Uzun bir aradan sonra sizlerle birlikteyim.

Bölüm çok geç geldiği için üzgünüm. Okulla ilgili birkaç sorunla uğraşıyordum. Her neyse...

Umarım keyifle okursunuz. ❤️

❄️

Bir cehennemin ortasında buz tutmuş kalbim.

Ne o buzu eritebiliyordum ne de cehennemde yanabiliyorum. Ne kalbime ulaşabiliyorum ne de hislerime tercüman olabiliyorum. Ne zekamı sergileyebiliyorum ne de ruhumu sezebiliyorum. Uzun zamandır bunu düşünüyorum. Ben ne yapıyorum?

Sonu gözükmez, karanlık bir yolda yürümeye çalışmak dışında ne yapıyorum? Debeleniyorum belki. Ya da çabalıyorum. Bir şeyler deniyorum ama sürekli elde ettiğim şey koca bir boşluk ve kronik bir baş ağrısı oluyor. Evet, çoğu zaman o boşlukla kayboluyorum ve bunu kimseye itiraf edemiyorum ama söylemem gereken bir şey daha var.

Ya bir şekilde kazanırsam?

Beynimin yapısı herkesten farklı çalışıyor. Zekamla övündüğüm zamanlar çok oldu. Peki ya elimdeki hiçlikle neden övünmüyorum?

Ben hiçlikten geldim, hiçlik beni var etti, hiçlik kavramı bana mücadeleyi öğretti. Peki ya elimdeki hiçlikle kazanırsam?

Bu mümkün mü?

"Yine dalgınsın, başkan. Hayırdır? Karadeniz'de gemilerin mi battı?" diyen Efe olmasa belki de karanlığa gömülecek, hiçliği en derimimde hissedecektim. İçi bomboş bakan ela gözlerimi sırıtan suratına çevirerek öylece ona baktım. "İyi misin kız?"

"İyi olmasını umuyorum. Sabahtan beri ağzını açıp tek kelime etmedi." dedi Liya krakerini endişeli bir ifadeyle kemirirken. Bakışları anlık bana kaydı. "Nevoşum bir sorun mu var?" Bir mi? Sadece bir mi? Bir sorunum olması için nelerimi vermezdim ki...
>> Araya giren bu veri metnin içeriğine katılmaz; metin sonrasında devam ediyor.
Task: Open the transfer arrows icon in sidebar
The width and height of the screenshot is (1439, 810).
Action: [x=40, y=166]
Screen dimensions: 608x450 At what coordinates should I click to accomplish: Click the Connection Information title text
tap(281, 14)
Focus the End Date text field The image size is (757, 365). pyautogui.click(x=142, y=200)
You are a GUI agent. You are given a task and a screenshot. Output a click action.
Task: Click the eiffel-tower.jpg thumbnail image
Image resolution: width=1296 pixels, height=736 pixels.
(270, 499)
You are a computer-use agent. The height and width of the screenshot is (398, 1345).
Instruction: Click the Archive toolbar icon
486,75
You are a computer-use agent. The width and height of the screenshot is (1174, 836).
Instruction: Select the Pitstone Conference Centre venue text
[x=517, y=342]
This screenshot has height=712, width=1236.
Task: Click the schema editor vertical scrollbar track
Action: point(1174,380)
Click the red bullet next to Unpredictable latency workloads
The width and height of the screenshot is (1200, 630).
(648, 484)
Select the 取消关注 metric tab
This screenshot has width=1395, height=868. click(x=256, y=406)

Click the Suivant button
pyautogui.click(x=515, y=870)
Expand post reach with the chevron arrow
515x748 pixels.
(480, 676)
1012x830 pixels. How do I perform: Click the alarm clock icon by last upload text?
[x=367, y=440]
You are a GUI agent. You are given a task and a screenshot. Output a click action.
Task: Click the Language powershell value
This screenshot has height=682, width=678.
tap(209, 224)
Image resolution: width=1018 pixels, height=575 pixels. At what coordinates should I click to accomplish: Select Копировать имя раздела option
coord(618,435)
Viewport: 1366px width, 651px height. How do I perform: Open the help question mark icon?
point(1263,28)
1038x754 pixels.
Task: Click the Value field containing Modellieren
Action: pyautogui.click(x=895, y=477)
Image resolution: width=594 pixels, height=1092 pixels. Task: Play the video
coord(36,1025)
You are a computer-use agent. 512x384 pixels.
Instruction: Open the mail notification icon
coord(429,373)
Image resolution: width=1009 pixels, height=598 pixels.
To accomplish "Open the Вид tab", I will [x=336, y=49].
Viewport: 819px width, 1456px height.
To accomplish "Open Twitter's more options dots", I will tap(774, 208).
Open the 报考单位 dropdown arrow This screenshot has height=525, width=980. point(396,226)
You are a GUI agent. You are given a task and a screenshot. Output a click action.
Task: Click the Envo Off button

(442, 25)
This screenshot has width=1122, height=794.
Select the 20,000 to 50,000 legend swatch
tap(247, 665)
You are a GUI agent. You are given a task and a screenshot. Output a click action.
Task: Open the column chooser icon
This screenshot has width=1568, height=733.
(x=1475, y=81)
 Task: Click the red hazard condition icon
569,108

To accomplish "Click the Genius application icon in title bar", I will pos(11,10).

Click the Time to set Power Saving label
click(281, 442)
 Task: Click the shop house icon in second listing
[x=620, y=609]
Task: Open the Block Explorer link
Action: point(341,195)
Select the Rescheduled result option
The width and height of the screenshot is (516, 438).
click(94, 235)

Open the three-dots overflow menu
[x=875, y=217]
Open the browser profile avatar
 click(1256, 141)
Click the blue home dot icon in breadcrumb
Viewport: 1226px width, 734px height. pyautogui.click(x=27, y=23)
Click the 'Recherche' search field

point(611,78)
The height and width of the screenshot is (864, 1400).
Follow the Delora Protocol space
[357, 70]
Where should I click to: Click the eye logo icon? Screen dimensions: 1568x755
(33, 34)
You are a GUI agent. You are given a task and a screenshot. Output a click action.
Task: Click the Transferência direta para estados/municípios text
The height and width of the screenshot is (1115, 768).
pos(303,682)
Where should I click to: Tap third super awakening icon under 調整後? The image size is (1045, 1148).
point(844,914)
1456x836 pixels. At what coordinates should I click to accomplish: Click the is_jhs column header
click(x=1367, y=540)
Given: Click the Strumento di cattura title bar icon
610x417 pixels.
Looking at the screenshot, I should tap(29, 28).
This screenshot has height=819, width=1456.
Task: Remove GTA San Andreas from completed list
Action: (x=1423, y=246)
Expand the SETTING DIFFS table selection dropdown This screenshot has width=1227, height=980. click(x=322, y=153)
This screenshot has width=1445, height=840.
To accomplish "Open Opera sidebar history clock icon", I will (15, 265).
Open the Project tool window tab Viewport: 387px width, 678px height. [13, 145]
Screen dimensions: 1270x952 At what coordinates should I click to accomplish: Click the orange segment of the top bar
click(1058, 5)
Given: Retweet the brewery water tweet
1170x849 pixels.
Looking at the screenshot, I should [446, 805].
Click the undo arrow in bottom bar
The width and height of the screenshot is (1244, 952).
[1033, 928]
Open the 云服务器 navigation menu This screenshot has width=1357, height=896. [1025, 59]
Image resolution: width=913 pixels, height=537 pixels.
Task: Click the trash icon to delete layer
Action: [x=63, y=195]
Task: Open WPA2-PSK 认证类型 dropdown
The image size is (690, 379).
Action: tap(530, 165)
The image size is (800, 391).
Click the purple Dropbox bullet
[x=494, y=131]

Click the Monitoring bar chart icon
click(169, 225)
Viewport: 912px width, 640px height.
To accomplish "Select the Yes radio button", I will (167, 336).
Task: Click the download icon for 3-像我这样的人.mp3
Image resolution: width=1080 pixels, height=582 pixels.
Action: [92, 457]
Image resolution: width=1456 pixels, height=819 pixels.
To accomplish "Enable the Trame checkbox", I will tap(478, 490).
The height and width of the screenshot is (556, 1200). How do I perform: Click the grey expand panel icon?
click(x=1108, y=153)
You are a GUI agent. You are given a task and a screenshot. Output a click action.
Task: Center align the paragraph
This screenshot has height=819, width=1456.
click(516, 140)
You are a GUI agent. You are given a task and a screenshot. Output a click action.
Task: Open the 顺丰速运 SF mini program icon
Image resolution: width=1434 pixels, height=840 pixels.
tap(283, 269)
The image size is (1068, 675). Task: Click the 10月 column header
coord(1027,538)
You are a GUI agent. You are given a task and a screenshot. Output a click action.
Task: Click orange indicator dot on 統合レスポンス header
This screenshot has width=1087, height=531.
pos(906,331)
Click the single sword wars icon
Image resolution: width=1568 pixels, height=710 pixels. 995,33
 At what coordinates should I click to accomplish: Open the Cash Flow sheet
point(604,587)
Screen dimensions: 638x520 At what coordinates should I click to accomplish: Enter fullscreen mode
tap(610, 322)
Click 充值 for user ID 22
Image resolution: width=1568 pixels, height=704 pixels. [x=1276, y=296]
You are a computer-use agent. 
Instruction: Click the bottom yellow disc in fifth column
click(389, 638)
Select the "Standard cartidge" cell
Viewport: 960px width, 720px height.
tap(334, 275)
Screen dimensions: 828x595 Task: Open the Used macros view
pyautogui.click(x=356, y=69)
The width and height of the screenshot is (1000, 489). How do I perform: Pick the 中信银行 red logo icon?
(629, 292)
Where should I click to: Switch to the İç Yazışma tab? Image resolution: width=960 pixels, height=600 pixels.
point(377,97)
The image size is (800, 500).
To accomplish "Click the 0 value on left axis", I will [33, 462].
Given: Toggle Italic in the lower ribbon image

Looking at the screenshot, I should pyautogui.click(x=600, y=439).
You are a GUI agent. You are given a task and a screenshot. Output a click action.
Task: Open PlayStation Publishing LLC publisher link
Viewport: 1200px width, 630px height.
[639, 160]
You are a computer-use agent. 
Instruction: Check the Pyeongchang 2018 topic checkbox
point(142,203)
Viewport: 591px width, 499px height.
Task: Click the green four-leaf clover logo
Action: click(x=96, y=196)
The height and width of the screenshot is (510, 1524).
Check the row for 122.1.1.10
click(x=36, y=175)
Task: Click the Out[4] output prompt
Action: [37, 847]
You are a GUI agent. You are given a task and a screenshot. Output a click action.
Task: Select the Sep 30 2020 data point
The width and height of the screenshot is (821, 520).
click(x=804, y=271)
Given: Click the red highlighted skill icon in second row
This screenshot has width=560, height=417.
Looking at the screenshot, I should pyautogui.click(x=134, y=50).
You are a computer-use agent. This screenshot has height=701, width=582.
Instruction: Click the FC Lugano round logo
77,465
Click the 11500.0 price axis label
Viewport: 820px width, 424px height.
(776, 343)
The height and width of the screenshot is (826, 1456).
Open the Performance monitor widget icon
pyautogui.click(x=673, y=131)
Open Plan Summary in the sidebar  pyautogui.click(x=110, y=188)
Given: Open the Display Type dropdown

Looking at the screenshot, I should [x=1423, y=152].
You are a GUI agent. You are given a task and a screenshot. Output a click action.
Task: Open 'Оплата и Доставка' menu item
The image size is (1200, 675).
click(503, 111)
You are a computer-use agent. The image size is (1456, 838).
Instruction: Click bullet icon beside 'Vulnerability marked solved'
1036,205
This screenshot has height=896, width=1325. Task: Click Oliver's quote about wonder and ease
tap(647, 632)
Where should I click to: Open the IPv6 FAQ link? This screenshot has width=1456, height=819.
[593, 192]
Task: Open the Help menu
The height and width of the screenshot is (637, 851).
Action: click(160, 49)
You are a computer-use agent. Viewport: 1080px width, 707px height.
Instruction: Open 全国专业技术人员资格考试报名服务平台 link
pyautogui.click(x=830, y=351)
Benim birden fazla sorunum vardı ve sorunlarımın başını amcam çekiyordu. Dün hayatım boyunca hiç görmediğim eniştem hakkında öğrendiklerimin hemen ardından eve kan revan içinde gelmiş olan amcam koltukta ağlayarak uyuyakalmıştı. Onun hemen ayak dibinde uyuduğumu hatırlıyordum fakat sabah uyandığımda yatağımdaydım ve o evde yoktu. Muhtemelen beni yatağa taşıdıktan sonra dışarıya çıkmıştı.

Defalarca kez aramama, mesaj atmama rağmen amcamdan yine bir dönüş alamamıştım bu da endişelenmeme neden olmuştu. Nefretinin kaynağı neydi? Öfkesi kimeydi? Dün dayağı kimden yemişti?  Ya da kime dayak atmıştı? Aklından ne geçiyordu. Ne yapacaktı? Hiçbir fikrim yoktu.

Fikrimin olduğu tek bir konu vardı, o da aile içine odaklıydı. Sibel ve Gizem'in babasının uyuşturucu madde alarak öldüğünü amcamın dediğine göre halam ve dedem başından beri biliyordu ama ikiside susmayı tercih etmişlerdi. Ayriyeten kızlara gerçeği anlatmak yerine yıllardır farklı bir hikaye anlatıp onlarında beyinlerini babaları hakkında bulandırmışlardı.

Zavallı Gizem ve Sibel babalarının onları doğar doğmaz terk ettiğini düşünürken aslında gerçek tamamiyle farklıydı. Adam onlara ulaşamıyordu çünkü bir ölüydü. Ne kadar kötü değil mi? Ölü bir adamın arkasından sallayıp, yalan yanlış konuşmak....

Benim gibi önyargılara rest çekmiş bir insan bile gerçekleri bilmeden o adamın arkasından sallanan yalanlara inanmış ve o adama lanet okumuştu. Belki de yaptığım bir şeyden utandığım ilk an buydu. Ölü eniştemin arkasından söylenen yalanlara inanıp ona lanet okumak...

Ah... Aptallığımdan utanıyorum. Ve eklemek istiyorum. Eğer yukarıda bir yerlerde bir tanrı varsa bu yaptığımı affetmesini diliyorum. Beni affetmesi, nerede olduğunu saatlerdir bilmediğim amcamı korumasını ve dedem ile halamın bu korkunç yalanını bir şekilde ortaya çıkarmasını diliyorum zira sondaki söylediğimi tanrı yapmazsa... Muhtemelen amcam yapacaktı.